According to Nicholas Lemann's article in the New Yorker:
Hoffman's new world of online platforms, marketplaces, and networks produces companies that emerge from the brutal competition among startups as big top-down organizations with quasi-monopoly status: Amazon in retailing, Facebook in social networking, Google in search, LinkedIn in business networking. Once network effects really kick in, they create a powerful barrier to entry for potential rivals: the more effort you've put into your identity on Facebook or LinkedIn or YouTube, the more difficult it becomes for you to switch to a competitor. One of Peter Thiel's favorite bad-boy notions is that competition is "antipodal to capitalism": once a company becomes successful, it should try to establish a monopoly position, so that it can charge the kind of prices and make the kind of profits that are available only to companies without meaningful competitors.
Note that quasi-monopolists don't operate in a market that is a "natural monopoly" - competitors can economically compete to serve the market (i.e., having one monopoly supplier isn't the best solution for customers). In the new era of platform competition, a company like Amazon provides a platform for customers to buy goods from vendors and also competes with other vendors to sell goods. Having a "platform" that is attractive to customers may cause customers to stick to a platform, e.g., staying on Facebook because your friends are on Facebook. For many people, Google is the preferred search engine, allowing Google to generate most of its revenues, income and cash flows from advertising.
Milton Friedman thought that the three ways to deal with a monopolist are private monopoly, public monopoly or private regulation, and, of the three, he preferred an unregulated private monopoly, believing that competition would eventually reduce an unregulated monopolist's market power. In modern competitive markets, market power can quickly erode. Joseph Schumpeter wrote about creative destruction, which describes the "process of industrial mutation that incessantly revolutionizes the economic structure from within, incessantly destroying the old one, incessantly creating a new one."

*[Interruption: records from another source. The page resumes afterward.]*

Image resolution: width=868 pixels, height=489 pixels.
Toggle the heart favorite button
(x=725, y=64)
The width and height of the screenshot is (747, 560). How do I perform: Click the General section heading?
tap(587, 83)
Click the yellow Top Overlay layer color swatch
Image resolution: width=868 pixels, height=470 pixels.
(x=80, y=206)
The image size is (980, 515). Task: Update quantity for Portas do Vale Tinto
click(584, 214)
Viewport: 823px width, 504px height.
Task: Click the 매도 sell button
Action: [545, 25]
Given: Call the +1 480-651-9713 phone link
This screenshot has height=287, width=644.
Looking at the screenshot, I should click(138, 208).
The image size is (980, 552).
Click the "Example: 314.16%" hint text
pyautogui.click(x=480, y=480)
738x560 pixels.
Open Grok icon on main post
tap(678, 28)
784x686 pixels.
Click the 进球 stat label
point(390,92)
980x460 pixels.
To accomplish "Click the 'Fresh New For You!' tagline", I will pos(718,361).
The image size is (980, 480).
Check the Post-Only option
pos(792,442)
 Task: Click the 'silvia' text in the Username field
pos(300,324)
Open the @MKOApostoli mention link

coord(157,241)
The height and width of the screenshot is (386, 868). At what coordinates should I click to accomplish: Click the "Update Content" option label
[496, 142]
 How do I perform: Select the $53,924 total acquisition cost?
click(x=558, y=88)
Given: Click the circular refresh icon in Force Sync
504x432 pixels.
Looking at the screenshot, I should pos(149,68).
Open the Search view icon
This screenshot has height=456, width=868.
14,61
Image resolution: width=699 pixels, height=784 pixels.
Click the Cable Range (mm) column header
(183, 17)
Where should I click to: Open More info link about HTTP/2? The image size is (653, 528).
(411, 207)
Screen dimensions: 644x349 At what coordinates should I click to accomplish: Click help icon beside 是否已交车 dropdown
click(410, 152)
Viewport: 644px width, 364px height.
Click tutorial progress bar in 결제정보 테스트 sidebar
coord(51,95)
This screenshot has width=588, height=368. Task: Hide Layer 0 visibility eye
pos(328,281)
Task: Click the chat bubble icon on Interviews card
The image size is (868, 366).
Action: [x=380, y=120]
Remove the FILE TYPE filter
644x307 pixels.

Quasi-monopolists face antitrust scrutiny but aren't regulated. In the late 1990s, for example, there was a serious effort by the U.S. Department of Justice to break up Microsoft, which eventually ended up being settled. Microsoft's Windows operating system may have been "dominant" in the 1990s, but that is less and less the case with the advent of alternatives.
Peter Thiel argues that competitors should seek a quasi-monopoly position, but assumes that the company will be able to decide what prices to charge its customers, i.e., he assumes that there is no regulator that decides this. For Warren Buffett, it is "all about monopoly power, not management."
One of the distinctive attributes of new-school quasi-monopolists may be their ability to use their customers to induce more customers to join the network. These customers also may be willing and able to help to reduce legislative and regulatory obstacles to increasing the size of the network. Notably, Uber has used its customers to reform and reduce legal obstacles to Uber competing in the "ride sharing" market.
Disclosure: I/we have no positions in any stocks mentioned, and no plans to initiate any positions within the next 72 hours.
I wrote this article myself, and it expresses my own opinions. I am not receiving compensation for it (other than from Seeking Alpha). I have no business relationship with any company whose stock is mentioned in this article.